The Chairman Goes Global
The secret to Nanda’s relocation is the prefix that’s been added to his title, “global”. As the global chairman for Topsgrup, he now wants to expand Topsgrup into a global security services firm that will give biggies like G4S and Securitas, the $7.9 billion second largest player in the field, a run for their money.
In May 2008 Topsgrup acquired a 51 percent controlling interest in UK-based Shield Guarding, a $121 million security services provider. The company is now raising money to buy out the remaining 49 percent in Shield Guarding and possibly acquire newer companies. “We have signed a memorandum of understanding with a $300 million US security company for acquiring them. After that we want to get into the Middle East, Africa and some parts of Asia as well,” says Nanda.

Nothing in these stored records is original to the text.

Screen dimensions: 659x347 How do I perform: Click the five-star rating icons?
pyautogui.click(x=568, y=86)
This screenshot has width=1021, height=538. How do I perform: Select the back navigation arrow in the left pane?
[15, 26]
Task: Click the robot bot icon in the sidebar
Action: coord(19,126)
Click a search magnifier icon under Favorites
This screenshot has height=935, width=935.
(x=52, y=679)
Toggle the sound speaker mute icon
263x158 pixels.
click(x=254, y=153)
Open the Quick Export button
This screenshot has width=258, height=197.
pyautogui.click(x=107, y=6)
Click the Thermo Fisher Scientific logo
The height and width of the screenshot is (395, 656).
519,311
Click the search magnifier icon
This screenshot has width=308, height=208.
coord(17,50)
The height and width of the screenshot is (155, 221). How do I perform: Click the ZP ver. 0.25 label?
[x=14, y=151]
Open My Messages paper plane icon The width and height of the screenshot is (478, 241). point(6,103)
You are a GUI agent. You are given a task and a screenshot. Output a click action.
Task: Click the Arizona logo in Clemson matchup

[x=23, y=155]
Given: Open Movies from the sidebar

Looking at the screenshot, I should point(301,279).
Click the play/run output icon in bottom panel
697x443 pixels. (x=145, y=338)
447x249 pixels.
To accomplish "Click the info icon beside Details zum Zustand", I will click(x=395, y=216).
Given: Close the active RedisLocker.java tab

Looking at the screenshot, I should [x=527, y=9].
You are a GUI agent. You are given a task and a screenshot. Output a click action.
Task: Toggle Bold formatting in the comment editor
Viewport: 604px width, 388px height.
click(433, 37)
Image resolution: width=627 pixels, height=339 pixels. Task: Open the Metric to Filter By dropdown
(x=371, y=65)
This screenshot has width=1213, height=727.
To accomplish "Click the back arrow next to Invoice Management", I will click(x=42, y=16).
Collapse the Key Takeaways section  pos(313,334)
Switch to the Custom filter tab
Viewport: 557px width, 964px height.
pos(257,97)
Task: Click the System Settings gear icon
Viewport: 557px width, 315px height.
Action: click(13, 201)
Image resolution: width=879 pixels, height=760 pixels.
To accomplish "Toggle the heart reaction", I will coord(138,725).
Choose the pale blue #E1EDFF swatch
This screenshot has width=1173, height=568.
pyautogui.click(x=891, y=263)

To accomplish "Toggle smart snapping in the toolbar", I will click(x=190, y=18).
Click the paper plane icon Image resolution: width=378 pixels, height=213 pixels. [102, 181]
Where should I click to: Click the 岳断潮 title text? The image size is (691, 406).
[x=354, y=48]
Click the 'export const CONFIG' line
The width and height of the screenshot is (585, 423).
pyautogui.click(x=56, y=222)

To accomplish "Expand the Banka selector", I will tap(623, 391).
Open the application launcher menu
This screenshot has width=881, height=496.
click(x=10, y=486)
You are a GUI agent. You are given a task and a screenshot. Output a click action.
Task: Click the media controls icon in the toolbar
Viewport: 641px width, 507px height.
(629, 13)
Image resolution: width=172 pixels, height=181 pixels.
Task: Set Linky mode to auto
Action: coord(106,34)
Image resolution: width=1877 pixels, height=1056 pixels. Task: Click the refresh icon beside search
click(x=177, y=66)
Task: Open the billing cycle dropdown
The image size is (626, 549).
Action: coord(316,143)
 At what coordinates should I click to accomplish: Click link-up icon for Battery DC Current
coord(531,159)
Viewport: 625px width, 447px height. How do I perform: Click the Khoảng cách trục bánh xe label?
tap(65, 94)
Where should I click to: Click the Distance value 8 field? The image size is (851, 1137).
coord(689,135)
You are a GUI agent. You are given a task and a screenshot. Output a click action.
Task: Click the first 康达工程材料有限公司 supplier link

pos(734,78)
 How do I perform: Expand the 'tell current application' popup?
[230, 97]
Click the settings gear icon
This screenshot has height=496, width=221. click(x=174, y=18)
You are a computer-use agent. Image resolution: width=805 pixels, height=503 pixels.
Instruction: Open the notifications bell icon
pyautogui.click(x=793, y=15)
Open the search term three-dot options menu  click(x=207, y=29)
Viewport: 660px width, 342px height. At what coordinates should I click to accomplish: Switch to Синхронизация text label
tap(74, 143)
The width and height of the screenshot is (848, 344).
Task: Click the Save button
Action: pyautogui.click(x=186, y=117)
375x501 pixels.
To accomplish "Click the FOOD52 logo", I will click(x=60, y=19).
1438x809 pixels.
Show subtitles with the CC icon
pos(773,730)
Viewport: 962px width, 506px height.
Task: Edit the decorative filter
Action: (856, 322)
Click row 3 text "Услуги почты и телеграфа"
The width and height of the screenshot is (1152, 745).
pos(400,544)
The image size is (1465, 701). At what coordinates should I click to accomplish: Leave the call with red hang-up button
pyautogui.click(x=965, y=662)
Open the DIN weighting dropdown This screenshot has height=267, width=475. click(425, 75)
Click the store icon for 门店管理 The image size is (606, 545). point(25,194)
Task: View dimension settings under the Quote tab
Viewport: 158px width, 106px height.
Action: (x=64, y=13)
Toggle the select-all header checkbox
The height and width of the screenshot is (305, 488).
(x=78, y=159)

“We want to become the Shah Rukh Khan and Narayana Murthy of the security industry — humble, accessible and down to earth. And our aim is also to do $10 billion in revenue by the year 2020,” says Nanda.


I work for Tops and would like to say Dr. Nanda is an inspiration to me as an Indian and as a Security Professional.
It just shows that even in today's world the personality at the top still dictates the success of the company and our company is most very successful. What a personality!!
When a man that can dance like the Dr, can fight like the Dr and when a man that can wear tight clothes like the Dr runs your business, you know the future of that business is secure.
Image is everything and what an image he creates. Where other doctors heal bones, he can break them. His success is India's success and long may it continue. I wear my Topsgrup badge with pride.
Please Sir, do you have more photographs of the great man? Especially dancing shots if you please.